Gradient of a function as the direction of steepest ascent/descent

Solution 1:

The question is how you would measure the steepness of ascent. For one-dimensional functions, steepness is defined in terms of the derivative:

$$g^\prime(x) \equiv \lim_{h \rightarrow 0}\frac{f(x+h)-f(x)}{h}$$

By this limit definition, steepness is measured by computing the slope between the points $\langle x, f(x)\rangle$ and $\langle x + h, f(x+h)\rangle$, and letting that distance $h$ get smaller and smaller.


Now the question is how we extend this idea of steepness to functions of more than one variable.

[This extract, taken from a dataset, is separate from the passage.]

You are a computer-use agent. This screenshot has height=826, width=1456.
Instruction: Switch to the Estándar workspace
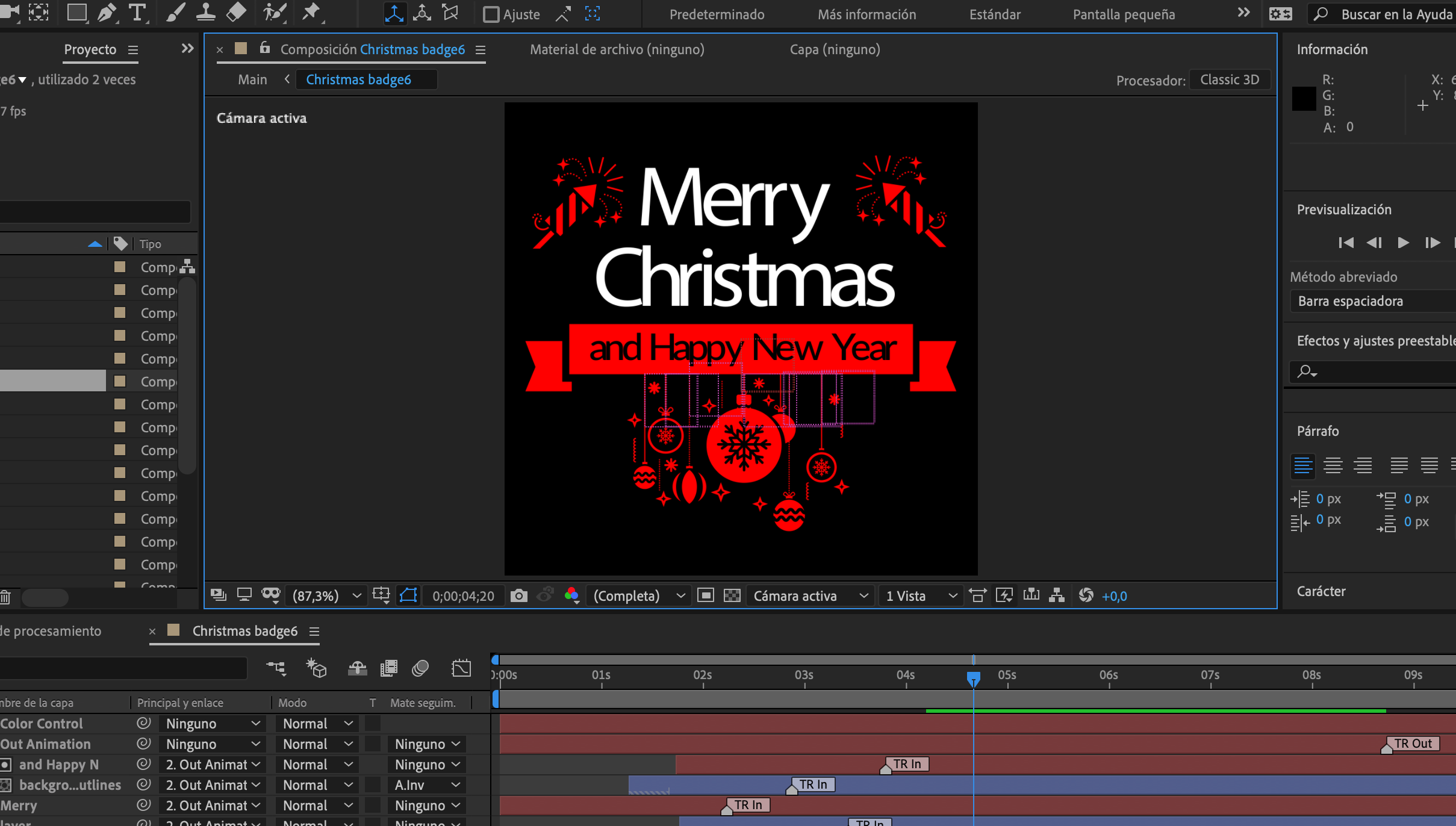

Trick #1: Directional steepness requires only ordinary derivatives

Suppose we have a two-variable function $f(x,y)$. (Conceptually, the graph of $f$ is a surface hovering above the $xy$ plane.) Because we are presumably just learning multivariable calculus, we don't have a mathematical definition for the "steepness" at a point $\langle x,y\rangle$. However, there is a trick:

Suppose you pick a point $\langle x_0, y_0\rangle$. And you also pick a direction, in the form of a line like $2y = 3x$. You can see how the height of the function $f$ varies as you start at the point $\langle x_0, y_0 \rangle$ and take small steps in the direction of the line. You can compute this directional steepness using only the ordinary (one-dimensional) derivative.

In fact the equation is something like this:

$$D_{2y=3x} f = \lim_{h\rightarrow 0}\frac{f(x_0 + 2h, y_0 + 3h) - f(x_0, y_0)}{h}$$

(Advanced side note: this definition really is just a one-dimensional derivative. If I parameterize the line $2y=3x$ using a function like $u(t) = \langle 2t, 3t\rangle$, I can define the directional derivative as just $$D_u f \equiv D(f\circ u)(0).$$ To put it in more standard notation, $D_u f \equiv [\frac{d}{dt}f(u(t)) ]_{t=0}$ )

Trick #2: The gradient is a list of the steepness in each axis direction

In the previous section, we defined how to compute the direction steepness of a function — that is, the steepness in the direction of a line.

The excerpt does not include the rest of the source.